Vado dal Padre, perché il Padre è più grande di me. Su questa frase hanno giocato “sporco” tanti eretici “cristiani” antichi e moderni, incapaci di accettare il mistero dell’incarnazione di una delle tre Persone divine e, di riflesso, ostili anche al mistero dell’Uni-Trinità divina. Affermando che Gesù era “solo” un uomo, pur santo e grande profeta, chi si oppone alla sua reale divinità intende disinnescare il significato “rivoluzionario” delle sue parole e delle sue opere e, tutto sommato, cerca di rendere innocua la Parola stessa di Dio e priva di sostanziale interesse per le umane vicende. In questo mondo l’uomo è solo e deve cavarsela coi soli propri mezzi, auspicando tutt’al più la benedizione di un Dio che, all’atto pratico, rimane lontano e distaccato e che, a seconda del mutare degli eventi, può essere ritenuto colpevole dei rovesci e delle disgrazie degli uomini o, quando tutto va bene, solidale con le fortune di chi lo ha invocato ed è stato capace di “tenerselo buono”. Un Dio così concepito può essere facilmente ridotto ad amuleto portafortuna o, all’occorrenza, a vittima delle proprie frustrazioni e destinatario di tutte le maledizioni che mente umana possa concepire, quasi un parafulmine dell’arrogante presunzione degli uomini. Il modo di agire del Dio rivelato da Gesù Cristo rimane incomprensibile e non classificabile in alcun modello razionale umano e non a tutti è concesso di accettare, tout court, la misteriosa e provvidente presenza di un Dio siffatto nella storia umana. L’uomo vuole certezze in questo mondo, ma il Dio di Gesù di Nazareth si sottrae a questo genere di garanzie, esponendosi anzi, contro ogni logica, alla prepotenza di una creatura che Egli ama in modo fedele e che accoglie, perdona e salva rispettandone la libertà e sopportandone i deliri di onnipotenza.
Il Padre è più grande di me. Prima di tutto, il Padre è, secondo l’affermazione di Gesù, una Persona e non un essere astratto ed impalpabile e da Lui proviene il Figlio, il Logos, per generazione eterna, motivo per cui Il Figlio è co-eterno e consustanziale col Padre. In secondo luogo, il Figlio ha ricevuto dal Padre una missione ed è l’Inviato del Padre, il Mediatore tra l’ineffabile essenza divina del Padre e la carnale realtà terrena dell’uomo; in terzo luogo, il Figlio ha ricevuto dal Padre la natura umana e si è incarnato in Gesù, figlio di una ragazza della borgata galilea di Nazareth. Su questi tre punti hanno riflettuto a lungo i Padri della Chiesa, per rispondere in modo “ragionevole” alle provocazioni degli eretici e dei non cristiani. L’esegesi ortodossa seguiva due vie.

──────────

◆ COMPITI DA SVOLGERE:
**A)** Secondo il brano, da chi proviene il Figlio e in che modo?
**B)** Ricopia dal brano, senza alcuna modifica, il passo che inizia dalle parole "Il Padre è più grande di me. Prima" e si ferma dopo "seguiva due vie.".
**C)** Traduci in inglese questa frase del brano: «Su questi tre punti hanno riflettuto a lungo i Padri della Chiesa, per rispondere in modo “ragionevole” alle provocazioni degli eretici e dei non cristiani.»
Per rispondere basati unicamente sul brano.

◆ DATI FORNITI:
──────────

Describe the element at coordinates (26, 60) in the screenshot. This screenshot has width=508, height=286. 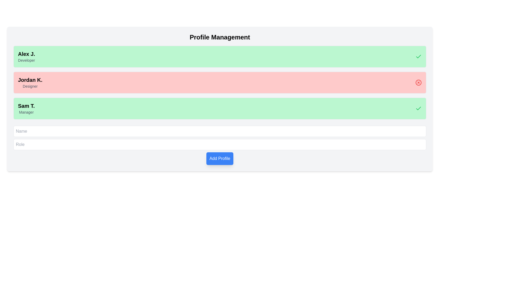
I see `the static text element that displays 'Developer', which is styled in a small gray font and located below the bold text 'Alex J.' in the green-highlighted rectangular section` at that location.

──────────

◆ SOLUZIONI:
**A)** Dal Padre, per generazione eterna.

**B)**
Il Padre è più grande di me. Prima di tutto, il Padre è, secondo l’affermazione di Gesù, una Persona e non un essere astratto ed impalpabile e da Lui proviene il Figlio, il Logos, per generazione eterna, motivo per cui Il Figlio è co-eterno e consustanziale col Padre. In secondo luogo, il Figlio ha ricevuto dal Padre una missione ed è l’Inviato del Padre, il Mediatore tra l’ineffabile essenza divina del Padre e la carnale realtà terrena dell’uomo; in terzo luogo, il Figlio ha ricevuto dal Padre la natura umana e si è incarnato in Gesù, figlio di una ragazza della borgata galilea di Nazareth. Su questi tre punti hanno riflettuto a lungo i Padri della Chiesa, per rispondere in modo “ragionevole” alle provocazioni degli eretici e dei non cristiani. L’esegesi ortodossa seguiva due vie.

**C)** The Fathers of the Church reflected at length on these three points, in order to respond in a “reasonable” way to the provocations of heretics and non-Christians.